Zümrüt yeşili cübbe giymiş, sırtına doğru eğilmiş büyük bir kılıç ve belinde asılı uçan bir kılıç olan Bijian'a tanıdık bir figür içeri girdi. Kadın Ronan'a baktı ve konuştu.
“Demek buradasın, Ronan.”
“P-Profesör Navirose mu? Burada ne yapıyorsun...?!”
varen tek kaşını kaldırdı. Navirose'un aniden Ronan'ın kulağını yakaladığı görüldü; tutuşu o kadar güçlüydü ki tırnakları kolaylıkla onun etine batabilirdi. Ronan'ın ağzından kuyruğuna basılan bir maymuna rakip olabilecek bir çığlık çıktı.
“Aaargh!!”
“Özür dileriz Profesör varen. Ben iznimi alacağım.”
Navirose kibarca eğildi; tutuşu hâlâ neredeyse Ronan'ın kulağını koparacak kadar sıkıydı. Ona sert bir bakış attı.
“Ne-neler oluyor burada...”
varen sadece onlara baktı, bu durum karşısında ne yapması gerektiğinden emin değildi. Ronan mücadele etti ve bağırdı.
“Tanrı aşkına, bırak gitsin! varen, bana yardım et!”
“Sessizlik. Beni takip et.”
“Yüksek sesle ağladığın için sen bir Wyre Aslanısın! Bana bu şekilde emir veremezsin! Ahh, onu bükme!”
Navirose hâlâ Ronan'ın kulağını tutarak ofisten ayrıldı. Kapı gümbürtüyle kapandı ama Ronan'ın acı dolu çığlığı koridorda yankılanmaya devam etti.
Navirose ve Ronan gittikten sonra varen ve iki Düş Kuşu kapalı kapıya boş boş baktılar. varen başını kaşıdı ve mırıldandı.
“Bu bir şey.”
****
Navirose, Ana Galerion binasına ulaşana kadar Ronan'ın kulağını tutmayı bıraktı. Geriye doğru tökezledi, kulağı sanki ateşte kavrulmuş gibi zonkluyordu ve bağırdı.
“Bu da neydi böyle! Bu ani davranışın nesi var? Lanet olsun, bir öğrenciye ne yaptığın hakkında hiçbir fikrin var mı?”
“Neden beni aramaya gelmedin? Silahlarınız hazır olur olmaz ofisime gelmenizi söylemiştim.”
Sesi soğuktu. Ormanı andıran yeşil gözleri parlıyordu. Ronan, Navirose'un öfkesini bastırdığını fark etti.
'...Ya onu yanlışlıkla kışkırttıysam? Bu gerçekten kötüleşebilir.'
Bir anlığına unutmuştu. Her nasılsa geçmiş yaşamında onunla tanıştığına ya da adını duyduğuna dair hiçbir anısı yoktu ama Navirose efsanevi bir kılıç ustasıydı. Şu anki seviyesinde Ronan'ın ona karşı kazanma şansı yoktu.

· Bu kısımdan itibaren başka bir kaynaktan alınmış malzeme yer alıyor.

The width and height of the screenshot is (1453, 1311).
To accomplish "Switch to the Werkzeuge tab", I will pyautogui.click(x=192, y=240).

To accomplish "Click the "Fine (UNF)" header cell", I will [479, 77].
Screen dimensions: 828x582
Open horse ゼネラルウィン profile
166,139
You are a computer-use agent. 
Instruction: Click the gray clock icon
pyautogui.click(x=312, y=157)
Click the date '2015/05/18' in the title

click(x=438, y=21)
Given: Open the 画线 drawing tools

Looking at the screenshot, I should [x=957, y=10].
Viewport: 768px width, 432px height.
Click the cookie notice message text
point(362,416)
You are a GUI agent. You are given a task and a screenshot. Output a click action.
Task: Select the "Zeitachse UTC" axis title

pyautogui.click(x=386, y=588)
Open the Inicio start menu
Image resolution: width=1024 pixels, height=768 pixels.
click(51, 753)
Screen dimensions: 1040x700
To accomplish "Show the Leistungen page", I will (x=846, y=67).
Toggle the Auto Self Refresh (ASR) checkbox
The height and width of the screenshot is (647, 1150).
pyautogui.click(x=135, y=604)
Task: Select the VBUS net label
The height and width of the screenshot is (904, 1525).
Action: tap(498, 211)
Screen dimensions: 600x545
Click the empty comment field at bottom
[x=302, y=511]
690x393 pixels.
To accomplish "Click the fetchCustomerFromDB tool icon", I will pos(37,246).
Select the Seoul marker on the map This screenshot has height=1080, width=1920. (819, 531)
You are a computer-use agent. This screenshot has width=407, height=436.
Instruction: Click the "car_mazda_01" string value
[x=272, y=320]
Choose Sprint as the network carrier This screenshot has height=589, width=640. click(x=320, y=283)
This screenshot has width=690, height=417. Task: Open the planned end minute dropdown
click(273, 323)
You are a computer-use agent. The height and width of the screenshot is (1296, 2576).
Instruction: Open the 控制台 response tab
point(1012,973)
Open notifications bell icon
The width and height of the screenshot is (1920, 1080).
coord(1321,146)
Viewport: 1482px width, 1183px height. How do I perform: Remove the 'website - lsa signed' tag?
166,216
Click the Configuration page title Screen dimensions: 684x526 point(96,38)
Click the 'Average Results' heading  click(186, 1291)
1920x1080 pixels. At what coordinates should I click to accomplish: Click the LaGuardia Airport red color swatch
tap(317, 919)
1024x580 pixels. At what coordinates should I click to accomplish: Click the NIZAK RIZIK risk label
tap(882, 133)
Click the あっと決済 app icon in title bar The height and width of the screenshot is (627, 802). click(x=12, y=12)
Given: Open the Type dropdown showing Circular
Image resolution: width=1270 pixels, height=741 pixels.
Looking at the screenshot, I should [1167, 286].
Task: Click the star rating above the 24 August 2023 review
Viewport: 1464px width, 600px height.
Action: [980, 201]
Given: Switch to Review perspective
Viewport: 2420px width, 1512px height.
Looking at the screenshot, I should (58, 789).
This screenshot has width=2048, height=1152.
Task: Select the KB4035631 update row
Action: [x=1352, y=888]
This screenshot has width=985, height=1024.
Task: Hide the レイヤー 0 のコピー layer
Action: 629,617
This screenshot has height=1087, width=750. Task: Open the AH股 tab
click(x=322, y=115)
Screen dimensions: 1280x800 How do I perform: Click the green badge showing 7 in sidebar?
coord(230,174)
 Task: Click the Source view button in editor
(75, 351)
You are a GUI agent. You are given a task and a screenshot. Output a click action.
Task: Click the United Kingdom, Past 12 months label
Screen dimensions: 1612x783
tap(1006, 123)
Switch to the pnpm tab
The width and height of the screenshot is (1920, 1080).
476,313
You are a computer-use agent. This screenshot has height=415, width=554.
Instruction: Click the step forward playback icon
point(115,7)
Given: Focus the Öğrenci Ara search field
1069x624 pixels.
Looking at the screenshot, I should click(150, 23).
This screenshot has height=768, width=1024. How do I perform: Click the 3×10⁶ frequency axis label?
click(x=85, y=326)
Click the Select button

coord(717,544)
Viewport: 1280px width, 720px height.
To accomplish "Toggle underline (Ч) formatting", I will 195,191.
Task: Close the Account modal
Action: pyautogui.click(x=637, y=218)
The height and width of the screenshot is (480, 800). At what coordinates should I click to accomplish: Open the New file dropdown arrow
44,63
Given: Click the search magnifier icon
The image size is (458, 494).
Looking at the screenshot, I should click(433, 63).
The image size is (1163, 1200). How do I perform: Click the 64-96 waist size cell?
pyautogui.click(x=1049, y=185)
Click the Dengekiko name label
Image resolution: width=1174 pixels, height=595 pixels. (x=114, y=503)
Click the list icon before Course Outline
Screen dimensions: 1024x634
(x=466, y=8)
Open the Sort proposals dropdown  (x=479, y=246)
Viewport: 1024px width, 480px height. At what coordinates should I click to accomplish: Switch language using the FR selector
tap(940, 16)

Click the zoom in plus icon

'Uzuvlarımı kestikten sonra bana ayak parmaklarını yalamamı söylerse… muhtemelen bunu ağlarken yapmak zorunda kalırım.'
Güçteki boşluğun farkına varınca omurgasından aşağı bir ürperti yayıldı. Ronan içgüdüsel sesini bastırdı
direniş.
——————
Fenrir Scans
(Çevirmen – Zain)
(Düzeltici – Şeytan Tanrı)
Bölüm güncellemeleri için Discord'umuza katılın!
–
Patreon'umuzda okumaya devam edin!
https://www.patreon.com/Fenrirscans
——————
“Eh, silahlarım henüz hazır değil, yani… yani onları getirebilmem için tamamlanmaları gerekiyor.”
“Belindeki bir hançer mi?”
“Bu ödünç aldığım geçici bir kılıç. Uygun bir silahı hazırladıktan sonra gitmeyi planlıyordum...”
“Bir tane satın almak için zanaatkâr şehri Lodium'a kadar gitseniz bile bu kadar uzun sürmez. Gran Kapadokya'da mı yaptırdınız?”
Ronan'ın gözleri büyüdü.
“Ha? Nasıl bildin?”
“Artık yalan söylemeye mi çalışıyorsun? Ne olduğunu bile bilmiyorsun.”
Navirose elini uzattı. Ronan avuçlarıyla kulaklarını kapattı.
“Yüksek sesle ağladığım için, kulaklarım değil! Tamam, tamam, sana anlatacağım. Kılıç… Onu senin için Doron mu yaptı?”
“… Bunu nasıl bildin?”
Navirose tereddüt etti. Ronan, Gran Kapadokya'da yaşananları kısaltarak anlattı.
Eski demir ocağı bir asansöre bağlıydı ve cüceler Endurium'da hareket ediyordu. Her ayrıntıda Navirose'un gözleri titredi.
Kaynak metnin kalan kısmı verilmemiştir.